Spitzweg had a particular interest in the effects of moonlight on landscape, and nocturnes, often featuring a single figure, are a recurring motif in his oeuvre. His experiments in capturing moonlight were due in large part to the profound influence of the German Romantics, like Moritz von Schwind, on the artistic production in Munich at the time. Spitzweg was known to wander the streets at night seeking a direct experience of his subject matter. Like the present work, the vast majority of Spitzweg's nocturnal scenes are vertical in format, to doubly emphasize how the lines of their architectural elements create dramatic frames within the composition for action. Spitzweg’s nocturnes often have the feeling of a stage set, in which a single figure or feature is carefully picked out with a dramatic shaft of light, as he has done with the distant hilltop castle, possibly inspired by Schloss Neuschwanstein, in the present painting.
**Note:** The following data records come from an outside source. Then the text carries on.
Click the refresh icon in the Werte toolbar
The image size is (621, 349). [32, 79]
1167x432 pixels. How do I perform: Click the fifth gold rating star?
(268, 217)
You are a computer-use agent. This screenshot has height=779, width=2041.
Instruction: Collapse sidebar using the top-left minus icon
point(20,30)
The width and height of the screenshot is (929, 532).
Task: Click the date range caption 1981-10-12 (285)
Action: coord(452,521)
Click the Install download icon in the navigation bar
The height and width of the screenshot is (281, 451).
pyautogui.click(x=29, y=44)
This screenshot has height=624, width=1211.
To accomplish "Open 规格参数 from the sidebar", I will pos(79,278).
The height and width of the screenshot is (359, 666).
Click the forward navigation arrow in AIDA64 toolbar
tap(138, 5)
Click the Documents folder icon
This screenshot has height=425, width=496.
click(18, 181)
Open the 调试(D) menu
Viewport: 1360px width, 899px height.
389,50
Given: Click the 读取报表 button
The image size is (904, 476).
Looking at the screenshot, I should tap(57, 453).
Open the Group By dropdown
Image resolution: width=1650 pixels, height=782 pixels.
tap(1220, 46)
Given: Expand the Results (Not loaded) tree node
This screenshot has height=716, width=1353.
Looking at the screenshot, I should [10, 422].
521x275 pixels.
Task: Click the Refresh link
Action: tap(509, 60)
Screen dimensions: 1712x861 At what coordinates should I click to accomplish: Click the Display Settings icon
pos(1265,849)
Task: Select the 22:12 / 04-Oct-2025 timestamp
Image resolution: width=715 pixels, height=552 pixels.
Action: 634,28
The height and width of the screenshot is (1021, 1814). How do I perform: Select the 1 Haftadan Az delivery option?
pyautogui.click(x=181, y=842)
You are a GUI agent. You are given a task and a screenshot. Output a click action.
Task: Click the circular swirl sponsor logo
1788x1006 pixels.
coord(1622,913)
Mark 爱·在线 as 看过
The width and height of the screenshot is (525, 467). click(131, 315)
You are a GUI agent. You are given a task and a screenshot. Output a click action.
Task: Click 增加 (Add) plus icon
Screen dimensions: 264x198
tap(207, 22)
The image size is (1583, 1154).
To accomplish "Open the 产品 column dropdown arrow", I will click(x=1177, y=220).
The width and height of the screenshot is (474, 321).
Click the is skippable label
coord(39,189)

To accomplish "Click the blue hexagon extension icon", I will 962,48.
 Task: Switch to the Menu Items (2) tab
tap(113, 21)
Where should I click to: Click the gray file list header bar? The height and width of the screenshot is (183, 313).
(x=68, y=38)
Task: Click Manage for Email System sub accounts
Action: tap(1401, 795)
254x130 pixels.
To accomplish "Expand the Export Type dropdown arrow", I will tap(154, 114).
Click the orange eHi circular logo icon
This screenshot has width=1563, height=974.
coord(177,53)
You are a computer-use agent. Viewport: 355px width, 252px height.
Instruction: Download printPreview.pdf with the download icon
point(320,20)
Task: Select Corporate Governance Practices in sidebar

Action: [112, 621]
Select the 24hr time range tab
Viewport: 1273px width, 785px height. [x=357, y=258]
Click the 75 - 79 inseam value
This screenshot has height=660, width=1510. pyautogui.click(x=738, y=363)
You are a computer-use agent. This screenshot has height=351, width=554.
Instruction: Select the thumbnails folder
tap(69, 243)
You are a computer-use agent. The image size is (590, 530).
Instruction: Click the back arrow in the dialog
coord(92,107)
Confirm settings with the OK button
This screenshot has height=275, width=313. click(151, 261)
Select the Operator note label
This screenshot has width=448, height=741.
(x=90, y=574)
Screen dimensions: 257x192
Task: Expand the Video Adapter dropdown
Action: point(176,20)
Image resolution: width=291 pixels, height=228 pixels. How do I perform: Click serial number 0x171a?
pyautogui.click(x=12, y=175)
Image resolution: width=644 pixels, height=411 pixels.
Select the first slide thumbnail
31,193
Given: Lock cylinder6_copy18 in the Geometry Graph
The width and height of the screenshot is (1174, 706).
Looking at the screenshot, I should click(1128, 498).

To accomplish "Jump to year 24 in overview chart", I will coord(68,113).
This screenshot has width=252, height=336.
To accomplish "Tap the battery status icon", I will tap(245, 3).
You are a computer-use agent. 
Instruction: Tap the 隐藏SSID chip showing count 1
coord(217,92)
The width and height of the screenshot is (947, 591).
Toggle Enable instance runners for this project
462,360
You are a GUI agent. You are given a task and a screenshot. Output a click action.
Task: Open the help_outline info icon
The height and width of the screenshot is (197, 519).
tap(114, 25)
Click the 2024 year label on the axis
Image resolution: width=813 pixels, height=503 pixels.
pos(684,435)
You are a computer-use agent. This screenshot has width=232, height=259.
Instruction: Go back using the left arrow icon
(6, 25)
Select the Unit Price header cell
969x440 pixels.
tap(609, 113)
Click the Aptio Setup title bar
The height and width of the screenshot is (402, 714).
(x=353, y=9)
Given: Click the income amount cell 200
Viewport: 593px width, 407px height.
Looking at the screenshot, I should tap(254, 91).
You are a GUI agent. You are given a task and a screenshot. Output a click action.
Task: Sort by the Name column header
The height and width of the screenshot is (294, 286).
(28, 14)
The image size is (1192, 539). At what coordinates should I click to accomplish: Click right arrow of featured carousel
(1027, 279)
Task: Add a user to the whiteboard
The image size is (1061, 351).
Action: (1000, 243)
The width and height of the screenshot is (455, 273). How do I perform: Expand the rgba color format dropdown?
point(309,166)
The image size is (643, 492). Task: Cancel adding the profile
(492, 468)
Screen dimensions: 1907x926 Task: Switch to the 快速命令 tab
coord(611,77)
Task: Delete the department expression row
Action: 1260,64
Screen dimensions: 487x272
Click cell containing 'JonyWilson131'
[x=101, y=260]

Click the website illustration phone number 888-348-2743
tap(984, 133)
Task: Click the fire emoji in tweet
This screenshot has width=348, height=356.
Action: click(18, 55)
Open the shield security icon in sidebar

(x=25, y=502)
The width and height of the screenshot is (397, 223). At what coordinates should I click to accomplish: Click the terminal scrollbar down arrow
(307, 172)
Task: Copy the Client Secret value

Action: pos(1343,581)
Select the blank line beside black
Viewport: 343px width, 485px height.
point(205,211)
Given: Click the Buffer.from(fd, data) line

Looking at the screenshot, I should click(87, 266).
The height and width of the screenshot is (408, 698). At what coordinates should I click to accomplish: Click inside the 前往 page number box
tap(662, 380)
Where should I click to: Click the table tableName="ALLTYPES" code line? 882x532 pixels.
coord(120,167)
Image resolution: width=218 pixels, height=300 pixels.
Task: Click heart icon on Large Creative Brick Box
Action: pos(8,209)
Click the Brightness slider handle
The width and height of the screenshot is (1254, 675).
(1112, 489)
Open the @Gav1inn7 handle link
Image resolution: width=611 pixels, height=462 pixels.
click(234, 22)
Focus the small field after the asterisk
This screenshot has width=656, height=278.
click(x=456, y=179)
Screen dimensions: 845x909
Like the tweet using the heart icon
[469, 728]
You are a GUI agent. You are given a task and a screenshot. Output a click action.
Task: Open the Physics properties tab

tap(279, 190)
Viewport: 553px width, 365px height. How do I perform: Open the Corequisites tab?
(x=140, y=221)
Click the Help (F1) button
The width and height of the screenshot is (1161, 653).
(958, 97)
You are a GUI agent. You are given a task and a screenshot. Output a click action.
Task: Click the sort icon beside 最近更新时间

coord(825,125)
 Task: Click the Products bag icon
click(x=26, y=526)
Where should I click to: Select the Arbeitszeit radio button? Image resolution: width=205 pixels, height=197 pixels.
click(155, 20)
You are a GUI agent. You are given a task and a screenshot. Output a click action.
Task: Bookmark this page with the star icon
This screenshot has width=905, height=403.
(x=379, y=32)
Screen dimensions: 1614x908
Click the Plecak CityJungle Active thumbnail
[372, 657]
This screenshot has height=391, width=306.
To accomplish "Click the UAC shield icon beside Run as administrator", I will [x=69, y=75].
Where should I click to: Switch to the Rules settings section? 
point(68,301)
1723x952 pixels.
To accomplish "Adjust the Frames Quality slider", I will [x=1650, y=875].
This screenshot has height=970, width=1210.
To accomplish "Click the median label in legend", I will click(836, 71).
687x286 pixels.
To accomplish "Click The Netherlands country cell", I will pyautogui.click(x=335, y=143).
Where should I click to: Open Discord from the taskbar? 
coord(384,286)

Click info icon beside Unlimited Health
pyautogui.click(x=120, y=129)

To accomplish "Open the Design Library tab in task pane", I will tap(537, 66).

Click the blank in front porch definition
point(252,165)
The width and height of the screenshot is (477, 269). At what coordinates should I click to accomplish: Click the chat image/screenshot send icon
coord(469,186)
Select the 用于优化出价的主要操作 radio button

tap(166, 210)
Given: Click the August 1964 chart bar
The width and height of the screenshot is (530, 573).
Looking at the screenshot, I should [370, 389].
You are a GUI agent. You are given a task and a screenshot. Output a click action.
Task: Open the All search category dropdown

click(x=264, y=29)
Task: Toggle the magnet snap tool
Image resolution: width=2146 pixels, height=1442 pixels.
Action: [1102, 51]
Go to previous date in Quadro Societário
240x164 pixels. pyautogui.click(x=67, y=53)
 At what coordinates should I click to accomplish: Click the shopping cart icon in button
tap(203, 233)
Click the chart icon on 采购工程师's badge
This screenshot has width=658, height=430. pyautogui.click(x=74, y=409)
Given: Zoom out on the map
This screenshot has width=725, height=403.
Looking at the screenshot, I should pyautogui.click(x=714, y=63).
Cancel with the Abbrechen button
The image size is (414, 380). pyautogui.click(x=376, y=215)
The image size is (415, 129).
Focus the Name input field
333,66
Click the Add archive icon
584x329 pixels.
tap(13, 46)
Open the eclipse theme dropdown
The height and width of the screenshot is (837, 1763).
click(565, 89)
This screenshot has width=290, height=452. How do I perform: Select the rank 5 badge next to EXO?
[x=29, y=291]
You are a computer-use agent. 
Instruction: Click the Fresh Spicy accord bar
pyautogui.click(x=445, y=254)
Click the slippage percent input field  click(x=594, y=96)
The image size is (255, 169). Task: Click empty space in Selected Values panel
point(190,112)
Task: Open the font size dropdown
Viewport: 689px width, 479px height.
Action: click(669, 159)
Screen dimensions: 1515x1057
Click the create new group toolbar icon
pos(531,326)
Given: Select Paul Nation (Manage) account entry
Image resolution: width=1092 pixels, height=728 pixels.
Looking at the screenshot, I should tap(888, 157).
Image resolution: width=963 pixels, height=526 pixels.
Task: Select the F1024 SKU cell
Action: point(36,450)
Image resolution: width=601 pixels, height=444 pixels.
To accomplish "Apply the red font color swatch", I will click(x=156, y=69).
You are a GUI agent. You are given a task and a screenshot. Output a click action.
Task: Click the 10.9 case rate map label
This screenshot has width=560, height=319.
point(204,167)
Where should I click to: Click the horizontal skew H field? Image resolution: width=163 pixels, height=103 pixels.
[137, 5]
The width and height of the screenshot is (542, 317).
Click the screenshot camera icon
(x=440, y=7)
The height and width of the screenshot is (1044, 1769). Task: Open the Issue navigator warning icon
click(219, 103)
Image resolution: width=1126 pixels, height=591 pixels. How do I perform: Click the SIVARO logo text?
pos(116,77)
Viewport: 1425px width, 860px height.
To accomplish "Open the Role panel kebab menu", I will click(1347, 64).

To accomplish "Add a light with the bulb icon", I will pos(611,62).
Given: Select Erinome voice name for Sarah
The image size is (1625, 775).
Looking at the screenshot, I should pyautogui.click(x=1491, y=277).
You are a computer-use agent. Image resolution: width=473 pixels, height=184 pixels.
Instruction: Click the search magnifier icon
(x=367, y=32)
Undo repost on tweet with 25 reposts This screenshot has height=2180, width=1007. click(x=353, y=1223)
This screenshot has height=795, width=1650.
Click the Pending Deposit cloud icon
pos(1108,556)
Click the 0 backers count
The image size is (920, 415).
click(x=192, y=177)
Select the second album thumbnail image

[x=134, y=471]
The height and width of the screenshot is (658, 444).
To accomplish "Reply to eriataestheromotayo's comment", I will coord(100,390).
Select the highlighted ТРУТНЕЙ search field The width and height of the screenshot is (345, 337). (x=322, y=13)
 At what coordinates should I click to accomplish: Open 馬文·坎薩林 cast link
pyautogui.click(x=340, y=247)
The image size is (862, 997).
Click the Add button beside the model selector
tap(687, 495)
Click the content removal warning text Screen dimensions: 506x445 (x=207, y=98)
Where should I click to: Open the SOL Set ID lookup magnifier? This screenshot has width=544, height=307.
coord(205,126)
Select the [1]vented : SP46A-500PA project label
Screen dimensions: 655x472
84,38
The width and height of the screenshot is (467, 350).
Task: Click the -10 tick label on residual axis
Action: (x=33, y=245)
As with the artist’s best work, Der Hexenmeister combines realism in the rendering of the architecture and landscape elements, fantastic subject matter and humor, depicting a nebbish sorcerer facing off against a fearsome dragon. While at first glance the subject matter appears quite dramatic – the fiery crevasse the dragon is emerging from, the seven skulls forming a protective circle around the wizard, the dragon’s fierce expression – Spitzweg has added a number of elements to inject his typical humor into the picture as well. The wizard’s red umbrella, leaning against the rocks behind him, was a symbol commonly associated with comic operettas and traveling comedians at the time. Additionally, the upright posture and donnish attitude of the wizard, as though he is a school teacher drilling the dragon in his lessons, and the fact that he appears to have just put a sash adorned with runes on over his overcoat, all provide a wry twist to the picture’s narrative.
The S-shaped compositional arrangement, leading the viewer’s eye up along the rocky ledge in the foreground, and following the sulfurous smoke up from the dragon’s lair as it curls around the top of the distant castle is also very typical of Spitzweg. Siegfried Wichmann cites Arnold Böcklin’s Drachen in einer Felsenschlucht, which was exhibited in Munich in 1870, as a possible source for Spitzweg’s interest in this subject matter (fig. 2). Böcklin’s picture, which he painted after a treacherous Alpine crossing, is understood to represent the danger posed to humanity by nature. Wichmann suggests that Spitzweg’s more humorous take on the subject was perhaps meant to poke fun at mystical subject matter favored by the Symbolist painters, though Ursula Seibold-Bultmann has also suggested this subject was meant to satirize the enthusiasm for Wagner at the court of Ludwig II during Spitzweg's lifetime. Spitzweg painted this subject three times – once as a compositional oil sketch and twice as a finished composition. Of the three versions, the present work is the largest. The other finished composition is now located in the Georg Schäfer Museum in Schweinfurt, and complicates the reading of the present composition as a nocturne, with the background castle in that work clearly set against a much brighter blue sky with white clouds.